- GOAL:
Gather every line of the data below that contains the string "screenshot", treating uppercase and lowercase letters as different.

- MATERIAL FOR THE TASK:
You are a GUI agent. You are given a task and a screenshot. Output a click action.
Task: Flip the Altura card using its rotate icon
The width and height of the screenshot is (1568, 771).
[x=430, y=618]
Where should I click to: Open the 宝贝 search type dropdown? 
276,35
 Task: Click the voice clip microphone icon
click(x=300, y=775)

==

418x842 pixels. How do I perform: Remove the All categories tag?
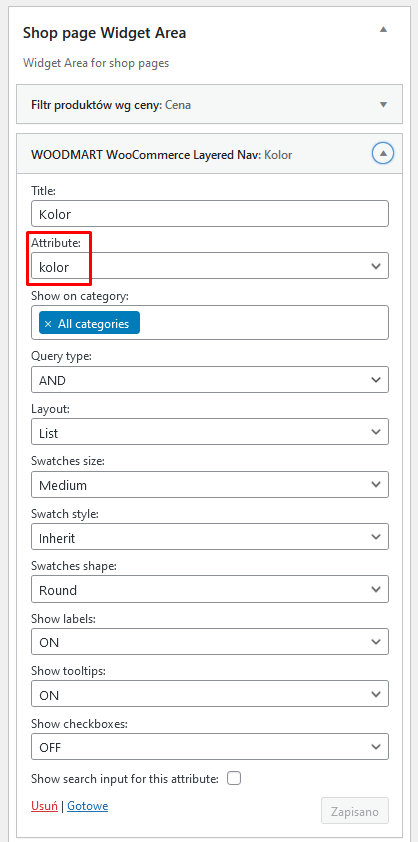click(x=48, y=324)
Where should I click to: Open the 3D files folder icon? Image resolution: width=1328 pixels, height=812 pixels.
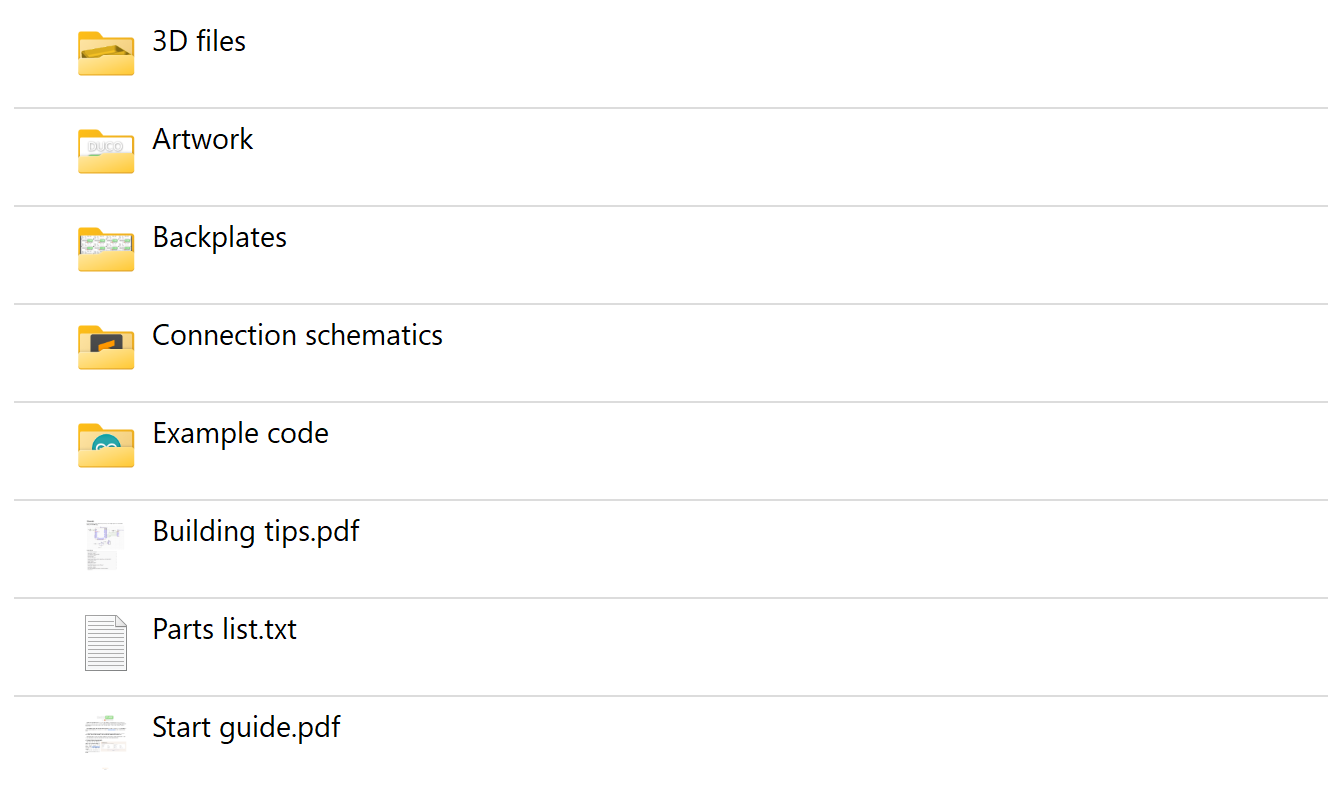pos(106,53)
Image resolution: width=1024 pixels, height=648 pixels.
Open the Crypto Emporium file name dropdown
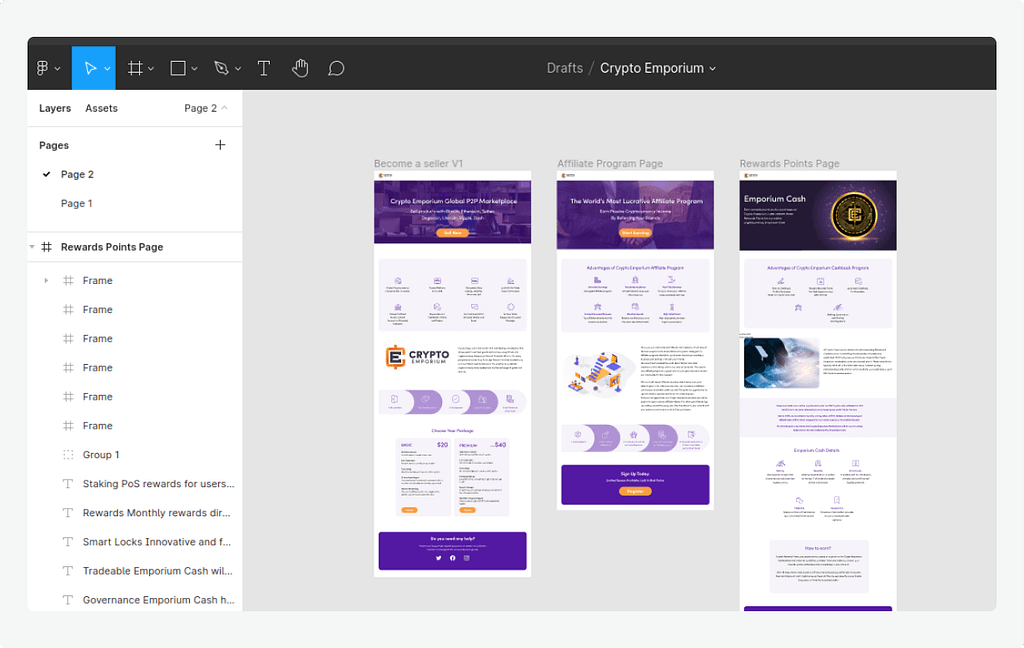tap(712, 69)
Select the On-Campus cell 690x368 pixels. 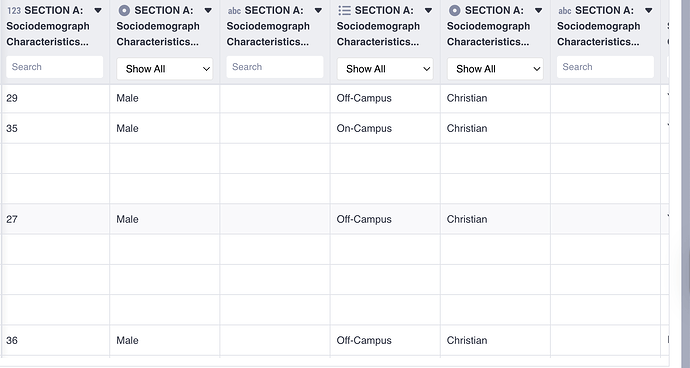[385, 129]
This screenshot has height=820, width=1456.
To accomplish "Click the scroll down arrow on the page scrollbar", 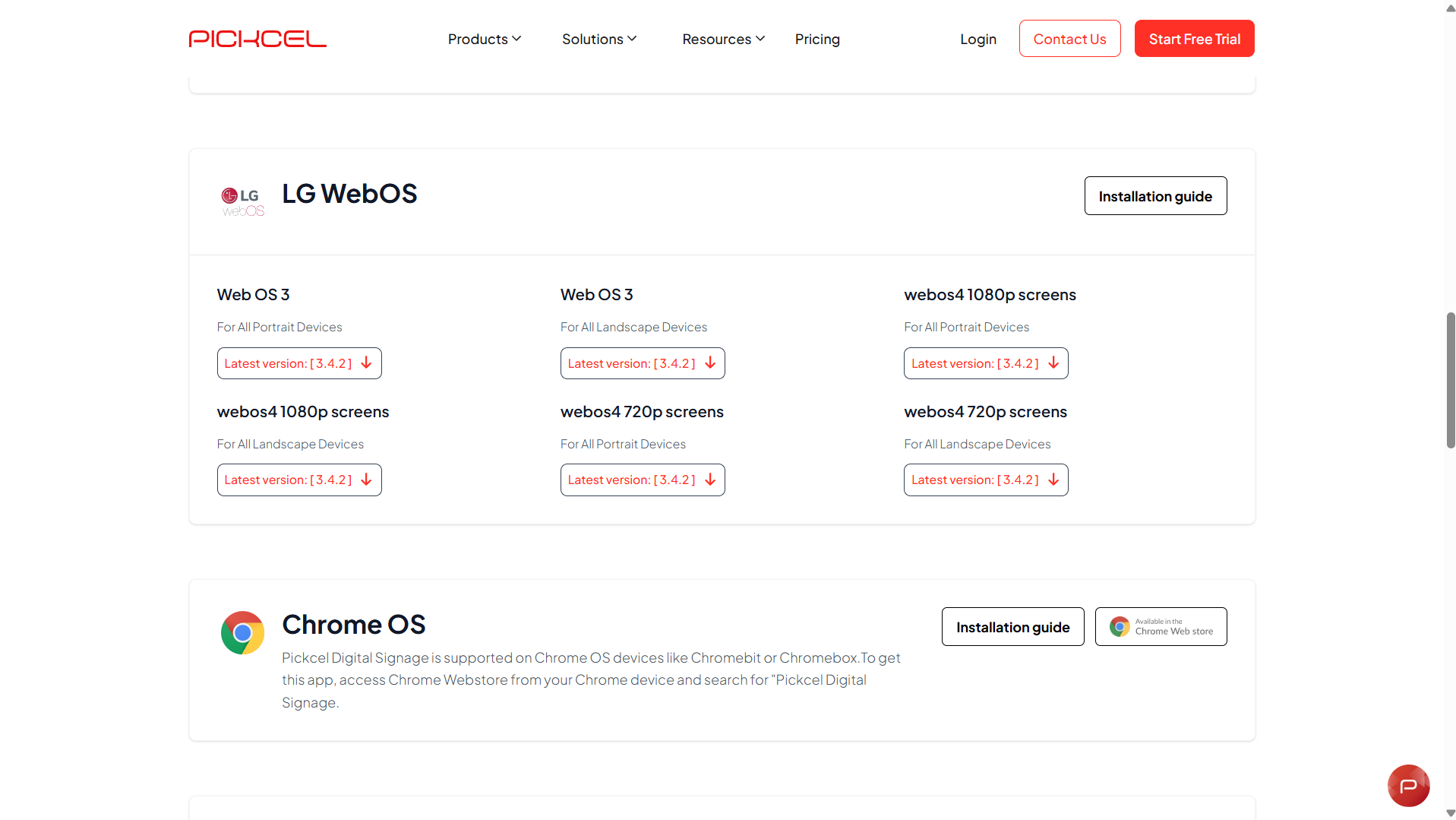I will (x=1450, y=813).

...

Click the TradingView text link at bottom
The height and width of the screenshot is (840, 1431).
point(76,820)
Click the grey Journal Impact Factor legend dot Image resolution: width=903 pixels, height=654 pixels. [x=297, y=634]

- WORKED SOLUTION:
You are a GUI agent. You are given a task and a screenshot. Output a click action.
The width and height of the screenshot is (1568, 771).
This screenshot has height=820, width=1456.
The height and width of the screenshot is (840, 1431).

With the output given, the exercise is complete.